▸ DATA TO EXAMINE:
────────────────────────────────────────

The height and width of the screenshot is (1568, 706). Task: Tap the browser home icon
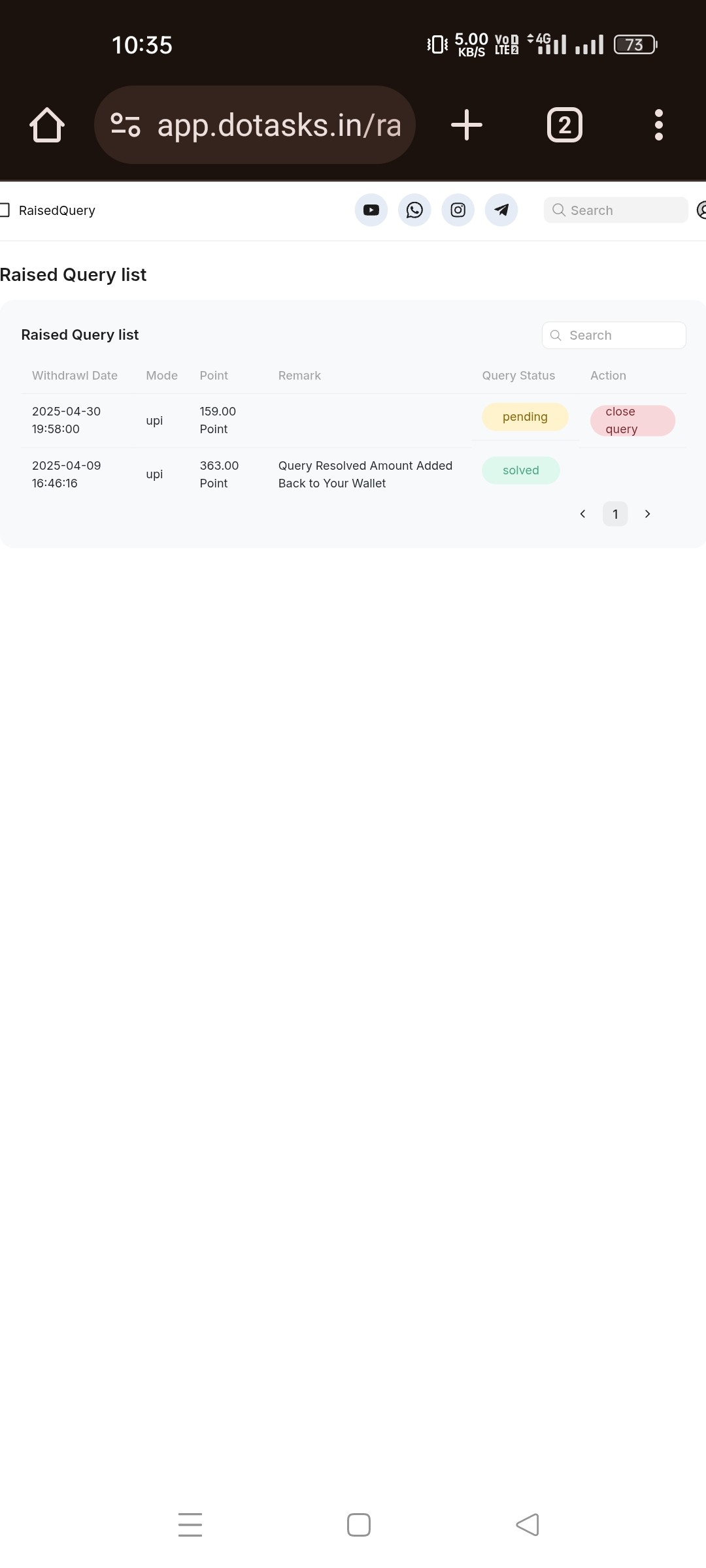[47, 125]
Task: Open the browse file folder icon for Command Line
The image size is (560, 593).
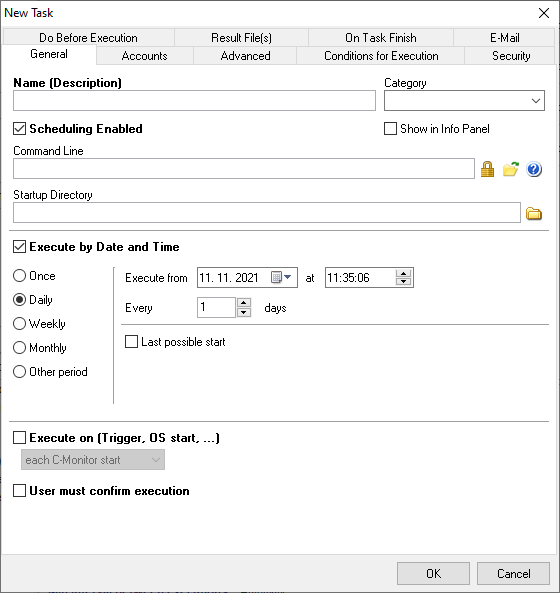Action: coord(510,169)
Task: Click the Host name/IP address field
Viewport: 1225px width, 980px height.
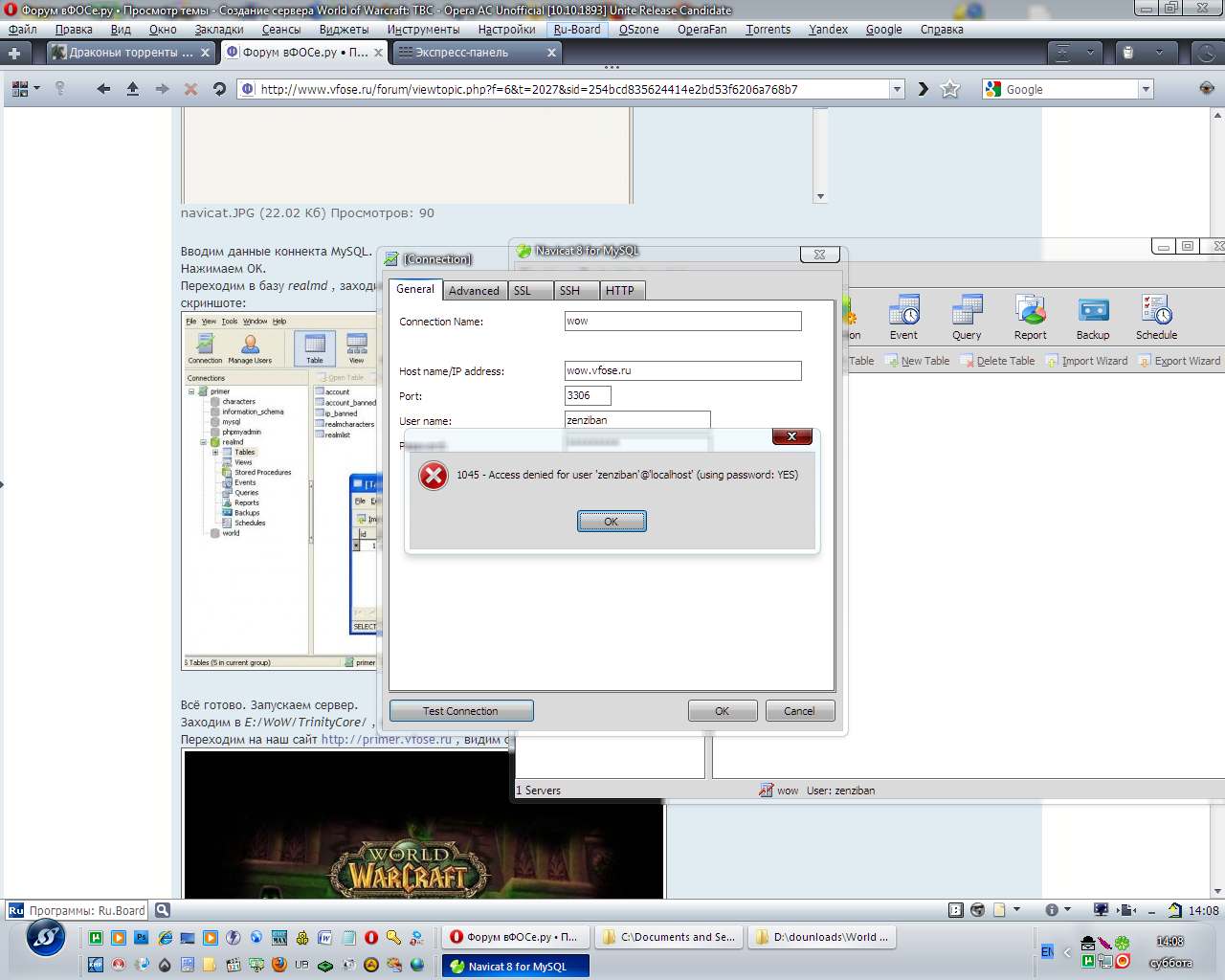Action: click(682, 370)
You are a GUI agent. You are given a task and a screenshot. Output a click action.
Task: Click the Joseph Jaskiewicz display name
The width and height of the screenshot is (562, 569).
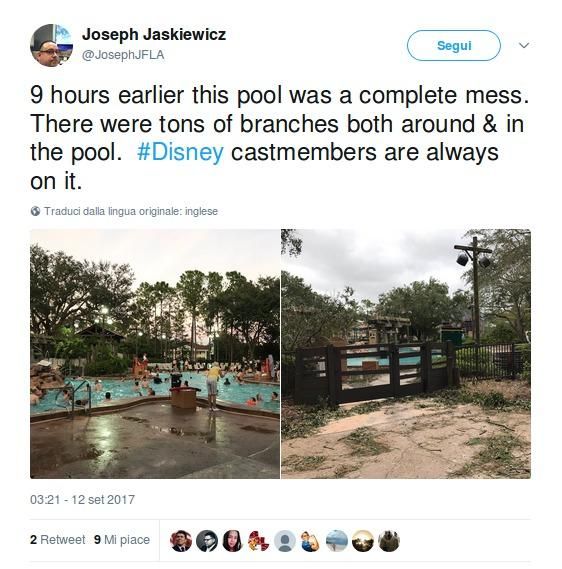pos(154,34)
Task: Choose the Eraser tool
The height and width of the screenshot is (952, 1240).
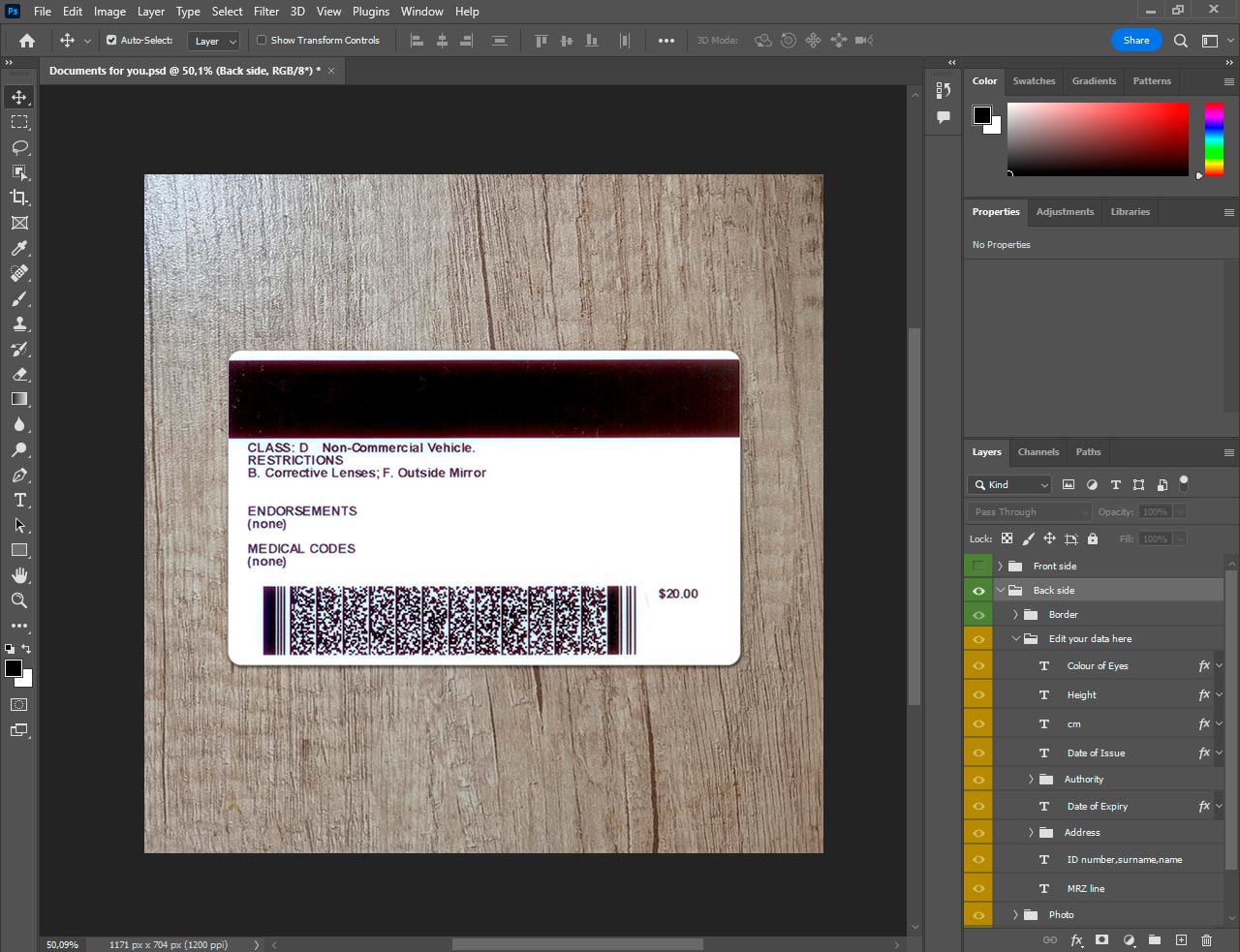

────────────────────────────────────────

▸ GOAL OF THE EXERCISE: The expected answer is the listing above, duplicated exactly, with its pictures removed.

▸ EXERCISE RESULT:
The height and width of the screenshot is (1568, 706). Task: Tap the browser home icon
[47, 125]
Task: Open the browse file folder icon for Command Line
The image size is (560, 593).
Action: coord(510,169)
Task: Click the Host name/IP address field
Viewport: 1225px width, 980px height.
Action: click(682, 370)
You are a GUI agent. You are given a task and a screenshot. Output a click action.
Task: Click the Joseph Jaskiewicz display name
The width and height of the screenshot is (562, 569).
pos(154,34)
Task: Choose the Eraser tool
The height and width of the screenshot is (952, 1240).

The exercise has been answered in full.